Although the dangers of conflict didn’t lie ahead for Wilhite as he headed off to San Diego for 10 weeks of boot camp, the challenges of military life showed up from the beginning. Among the first were the typical duties assigned to new recruits.
“I learned how to peel potatoes and clean latrines,” Wilhite said with a hearty laugh.
Wilhite and his fellow Naval servicemen also faced more serious tests.
“Because we would probably be assigned to an aircraft carrier, one of the tests we had to pass was stepping off a second-floor platform above the water,” Wilhite said.
“Some jumped willingly, others were ‘helped’ with a push … I didn’t want to, but I gritted my teeth and did it. I wasn’t around water much growing up, so I wasn’t really familiar with swimming or diving or that sort of thing.”
After a 10-day leave at his family’s new home in Idaho over Christmas and the New Year, Wilhite shipped off to Guam to complete his participation in the V-6 program (victory plus six months, or six months after the end of the war).
The trip to Guam from San Francisco was no small feat in itself.
“I don’t remember what we had for lunch that day, but me and several others had already vomited it up before we got under the Golden Gate Bridge,” Wilhite said, laughing again.
“I stayed topside with the fresh air and got along alright. There were six or eight of the guys who were laid in the floor of the head (bathroom) the whole way over.”
Once Wilhite arrived on Guam, he was assigned to shore patrol. While he characterized his experience as relatively uneventful, he remembers hearing word of Japanese soldiers hiding in the forests, unaware that the war was over and abandoned by their home country. Straying too far off the beaten path wasn’t recommended for him or any other Allied soldier.

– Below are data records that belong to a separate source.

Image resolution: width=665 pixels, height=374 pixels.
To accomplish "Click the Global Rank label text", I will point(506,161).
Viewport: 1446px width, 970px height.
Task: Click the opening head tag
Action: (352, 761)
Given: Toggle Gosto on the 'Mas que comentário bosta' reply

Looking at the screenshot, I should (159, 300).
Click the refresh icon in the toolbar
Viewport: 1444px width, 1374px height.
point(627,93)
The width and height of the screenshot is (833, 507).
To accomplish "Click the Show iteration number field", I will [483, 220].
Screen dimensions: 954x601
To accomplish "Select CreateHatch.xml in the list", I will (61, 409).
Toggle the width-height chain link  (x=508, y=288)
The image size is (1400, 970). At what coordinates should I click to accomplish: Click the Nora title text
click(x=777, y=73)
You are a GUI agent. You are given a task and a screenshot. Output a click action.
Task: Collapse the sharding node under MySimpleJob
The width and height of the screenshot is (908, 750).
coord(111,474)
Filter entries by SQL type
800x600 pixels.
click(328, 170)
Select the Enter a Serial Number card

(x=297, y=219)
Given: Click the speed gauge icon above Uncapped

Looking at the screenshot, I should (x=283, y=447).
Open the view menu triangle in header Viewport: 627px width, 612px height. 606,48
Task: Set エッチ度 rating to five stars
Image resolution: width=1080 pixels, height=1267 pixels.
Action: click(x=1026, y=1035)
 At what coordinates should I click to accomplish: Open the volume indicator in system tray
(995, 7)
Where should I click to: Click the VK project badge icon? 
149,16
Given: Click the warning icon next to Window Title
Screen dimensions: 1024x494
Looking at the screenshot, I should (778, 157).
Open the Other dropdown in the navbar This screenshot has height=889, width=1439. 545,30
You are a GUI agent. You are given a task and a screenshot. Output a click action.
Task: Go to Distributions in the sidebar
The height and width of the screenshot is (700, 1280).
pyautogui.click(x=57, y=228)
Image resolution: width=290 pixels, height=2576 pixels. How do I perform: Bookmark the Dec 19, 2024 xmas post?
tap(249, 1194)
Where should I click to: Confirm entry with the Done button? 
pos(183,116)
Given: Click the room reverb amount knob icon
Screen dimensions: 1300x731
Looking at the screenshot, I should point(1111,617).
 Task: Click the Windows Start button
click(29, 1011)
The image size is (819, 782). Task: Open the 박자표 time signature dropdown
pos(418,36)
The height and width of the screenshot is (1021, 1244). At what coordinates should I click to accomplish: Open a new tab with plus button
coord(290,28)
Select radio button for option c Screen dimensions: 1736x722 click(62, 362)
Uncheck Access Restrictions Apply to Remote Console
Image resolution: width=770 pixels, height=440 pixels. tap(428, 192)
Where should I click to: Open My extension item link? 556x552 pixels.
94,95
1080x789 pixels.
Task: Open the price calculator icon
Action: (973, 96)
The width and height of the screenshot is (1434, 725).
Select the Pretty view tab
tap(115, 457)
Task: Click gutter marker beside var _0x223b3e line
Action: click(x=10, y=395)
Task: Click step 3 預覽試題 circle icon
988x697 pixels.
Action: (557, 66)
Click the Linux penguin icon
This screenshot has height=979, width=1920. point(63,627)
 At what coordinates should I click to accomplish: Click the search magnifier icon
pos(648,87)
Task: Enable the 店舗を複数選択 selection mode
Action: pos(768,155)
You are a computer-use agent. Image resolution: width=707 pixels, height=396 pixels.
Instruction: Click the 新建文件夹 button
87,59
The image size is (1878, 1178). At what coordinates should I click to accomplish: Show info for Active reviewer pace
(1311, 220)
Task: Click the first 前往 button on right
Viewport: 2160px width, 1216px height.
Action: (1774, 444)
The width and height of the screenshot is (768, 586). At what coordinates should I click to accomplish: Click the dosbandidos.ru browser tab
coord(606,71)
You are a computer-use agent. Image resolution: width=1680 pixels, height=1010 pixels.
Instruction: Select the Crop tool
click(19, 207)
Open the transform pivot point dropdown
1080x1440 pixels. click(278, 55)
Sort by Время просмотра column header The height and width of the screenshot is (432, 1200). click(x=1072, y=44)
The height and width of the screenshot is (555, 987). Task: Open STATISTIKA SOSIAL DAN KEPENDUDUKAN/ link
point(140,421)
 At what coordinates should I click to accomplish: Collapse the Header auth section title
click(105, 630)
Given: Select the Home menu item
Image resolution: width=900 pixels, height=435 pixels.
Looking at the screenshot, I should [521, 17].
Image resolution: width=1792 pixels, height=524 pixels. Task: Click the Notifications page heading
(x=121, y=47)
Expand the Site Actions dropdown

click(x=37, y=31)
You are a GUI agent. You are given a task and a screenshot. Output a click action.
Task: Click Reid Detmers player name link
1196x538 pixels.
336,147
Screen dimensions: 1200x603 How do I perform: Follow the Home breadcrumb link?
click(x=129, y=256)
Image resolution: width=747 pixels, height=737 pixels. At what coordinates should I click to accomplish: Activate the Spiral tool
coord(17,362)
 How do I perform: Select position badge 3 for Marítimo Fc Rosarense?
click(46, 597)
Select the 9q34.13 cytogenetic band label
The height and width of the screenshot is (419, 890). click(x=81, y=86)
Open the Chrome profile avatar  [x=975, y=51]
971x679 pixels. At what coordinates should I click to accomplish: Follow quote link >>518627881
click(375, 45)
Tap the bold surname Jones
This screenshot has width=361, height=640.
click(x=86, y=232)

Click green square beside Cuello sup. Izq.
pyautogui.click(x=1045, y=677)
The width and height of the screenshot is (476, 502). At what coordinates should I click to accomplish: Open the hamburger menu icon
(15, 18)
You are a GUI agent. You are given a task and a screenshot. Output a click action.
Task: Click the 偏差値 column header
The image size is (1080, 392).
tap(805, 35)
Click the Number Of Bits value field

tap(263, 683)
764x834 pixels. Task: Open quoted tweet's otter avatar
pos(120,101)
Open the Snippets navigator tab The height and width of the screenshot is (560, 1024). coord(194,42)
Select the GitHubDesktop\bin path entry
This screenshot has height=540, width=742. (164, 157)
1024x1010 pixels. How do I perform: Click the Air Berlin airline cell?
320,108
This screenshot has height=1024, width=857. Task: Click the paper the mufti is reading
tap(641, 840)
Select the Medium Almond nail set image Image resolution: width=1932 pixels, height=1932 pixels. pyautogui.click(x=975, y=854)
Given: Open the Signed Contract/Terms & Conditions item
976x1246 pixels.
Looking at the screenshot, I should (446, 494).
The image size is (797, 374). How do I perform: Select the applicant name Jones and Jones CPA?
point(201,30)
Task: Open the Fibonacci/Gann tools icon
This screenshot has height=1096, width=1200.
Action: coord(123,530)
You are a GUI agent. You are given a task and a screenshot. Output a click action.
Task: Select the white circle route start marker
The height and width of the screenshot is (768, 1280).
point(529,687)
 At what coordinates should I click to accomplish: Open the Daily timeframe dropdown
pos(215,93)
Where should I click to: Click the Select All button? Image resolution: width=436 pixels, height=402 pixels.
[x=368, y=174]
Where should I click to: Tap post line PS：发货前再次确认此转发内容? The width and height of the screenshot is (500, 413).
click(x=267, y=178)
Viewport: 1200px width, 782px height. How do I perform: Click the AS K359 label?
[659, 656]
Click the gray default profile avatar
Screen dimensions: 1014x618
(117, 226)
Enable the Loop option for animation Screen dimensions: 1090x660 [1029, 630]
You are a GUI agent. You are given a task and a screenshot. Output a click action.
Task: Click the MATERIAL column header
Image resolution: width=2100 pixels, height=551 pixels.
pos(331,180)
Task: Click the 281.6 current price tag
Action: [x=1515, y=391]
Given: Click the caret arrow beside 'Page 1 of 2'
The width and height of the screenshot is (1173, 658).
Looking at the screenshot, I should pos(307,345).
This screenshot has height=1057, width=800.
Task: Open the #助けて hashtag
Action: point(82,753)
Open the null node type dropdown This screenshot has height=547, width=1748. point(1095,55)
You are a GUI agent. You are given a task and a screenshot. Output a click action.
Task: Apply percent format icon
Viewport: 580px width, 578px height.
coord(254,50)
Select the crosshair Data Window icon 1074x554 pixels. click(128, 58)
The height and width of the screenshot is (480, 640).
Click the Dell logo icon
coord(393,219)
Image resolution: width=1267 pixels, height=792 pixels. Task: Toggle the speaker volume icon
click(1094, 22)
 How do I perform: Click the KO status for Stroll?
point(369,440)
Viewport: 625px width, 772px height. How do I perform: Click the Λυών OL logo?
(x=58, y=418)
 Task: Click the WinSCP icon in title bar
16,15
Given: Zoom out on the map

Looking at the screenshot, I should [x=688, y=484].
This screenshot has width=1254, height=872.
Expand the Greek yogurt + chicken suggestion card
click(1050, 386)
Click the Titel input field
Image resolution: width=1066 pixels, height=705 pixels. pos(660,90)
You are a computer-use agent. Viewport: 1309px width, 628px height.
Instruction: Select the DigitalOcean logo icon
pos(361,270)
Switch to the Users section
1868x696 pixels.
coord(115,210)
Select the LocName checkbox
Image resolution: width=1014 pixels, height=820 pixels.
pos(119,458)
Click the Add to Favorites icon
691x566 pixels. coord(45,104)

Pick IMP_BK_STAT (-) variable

Upon completing his service in September 1946, Wilhite got his GED diploma and moved to Newberg to attend George Fox University, then called Pacific Academy. He met his wife, Ruth, at the school. After the pair were married, Wilhite entered the workforce full-time. The couple later had two kids, Shirley and Don.
Banking was Wilhite’s industry of choice after some time working at the local post office. He worked at First Interstate in Newberg and bounced around to other branches around the state over more than 35 years.
After being married 61 years, Ruth passed away in 2009. Wilhite’s big family is filled to the brim with grandkids, great-grandkids, nieces, nephews and cousins all over the west, some of whom have heard the story of Wilhite’s service.
“The year in the Navy was good for me for I grew up and realized I wanted to continue my education,” Wilhite said.